Disclaimer: I am not familiar with US law. Please see an attorney, and don't get worried before an attorney tells you to. :-)
I'm a little taken back by something no-one has mentioned yet. Share certificates. Over here, shares are registered to the owners name. For small early stage companies the share certificate might simply be a plain piece of paper, with a legal text that grants shares, mentions the nominal value and the series of issue etc, and is signed as required. In this case, the owners name is simply written on the share certificate itself, and and the company secretary keeps a record of all shares issued.
If you don't have a share certificate, then my gut feeling (without knowing US law) is that you don't have any shares at the moment? You have a contract that say you should be given shares now, but it hasn't happened yet. If the breakup was less than amicable, maybe there is a problem here.

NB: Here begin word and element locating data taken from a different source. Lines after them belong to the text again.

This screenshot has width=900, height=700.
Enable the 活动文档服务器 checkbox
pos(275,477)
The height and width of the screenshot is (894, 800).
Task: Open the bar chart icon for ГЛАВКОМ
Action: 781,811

So I'd advise you to contact a lawyer, identify the open issues, and send a warm an positive letter to the company, as Civil and Thoughtful suggests.

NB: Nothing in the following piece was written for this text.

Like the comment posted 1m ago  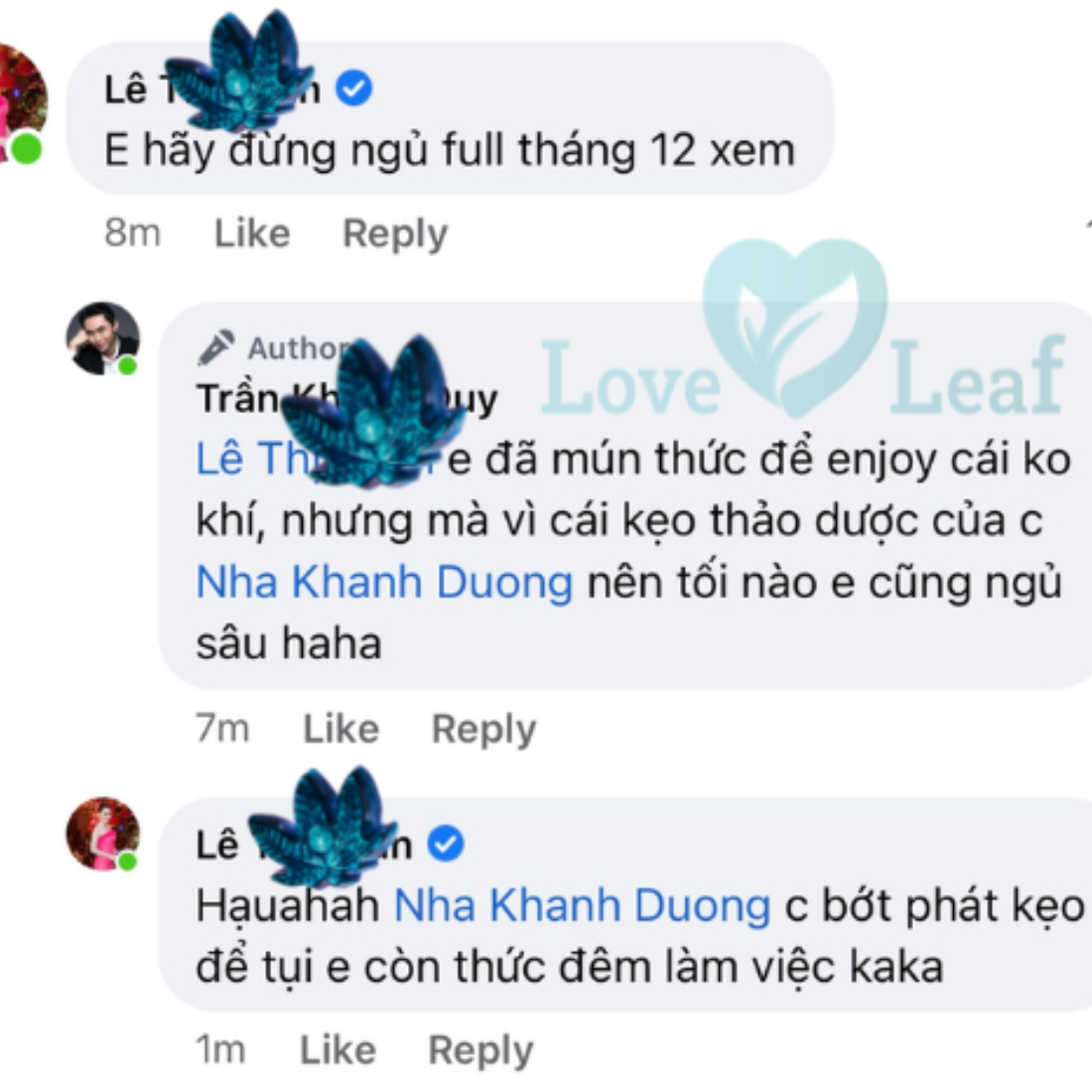pyautogui.click(x=338, y=1049)
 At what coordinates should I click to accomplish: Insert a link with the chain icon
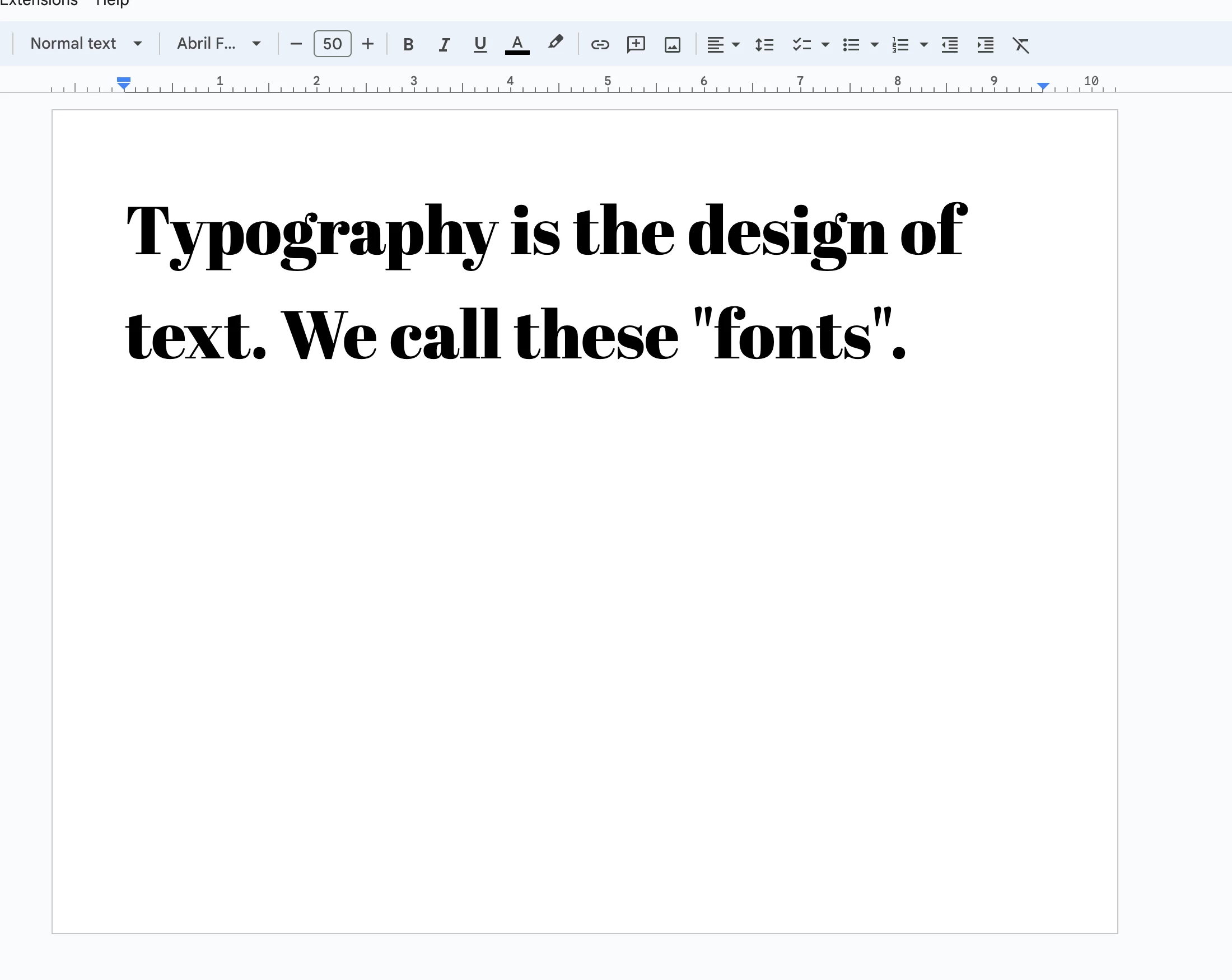coord(599,45)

asking to be updated on current valuation and exit plans or just assume that their lawyers will contact me when an exit occurs?
Once the status of your shares is sorted out, I would say keep reading industry websites, and set up a google alert on the company name. The company is not required to send you ongoing newsletters of what is happening, their communication with the shareholders is mainly the annual report and the annual shareholders meeting. If an exit comes up, then there will generally be an offer to all shareholders to sell/exchange their shares at a set price, and I would expect you to be notified of this.
What are my rights as a shareholder, if any?
Mainly to vote at the annual shareholders meeting with the number of votes your shares give you, to receive pro rata dividends if the company chooses to pay out dividends; see this overview from Wikipedia.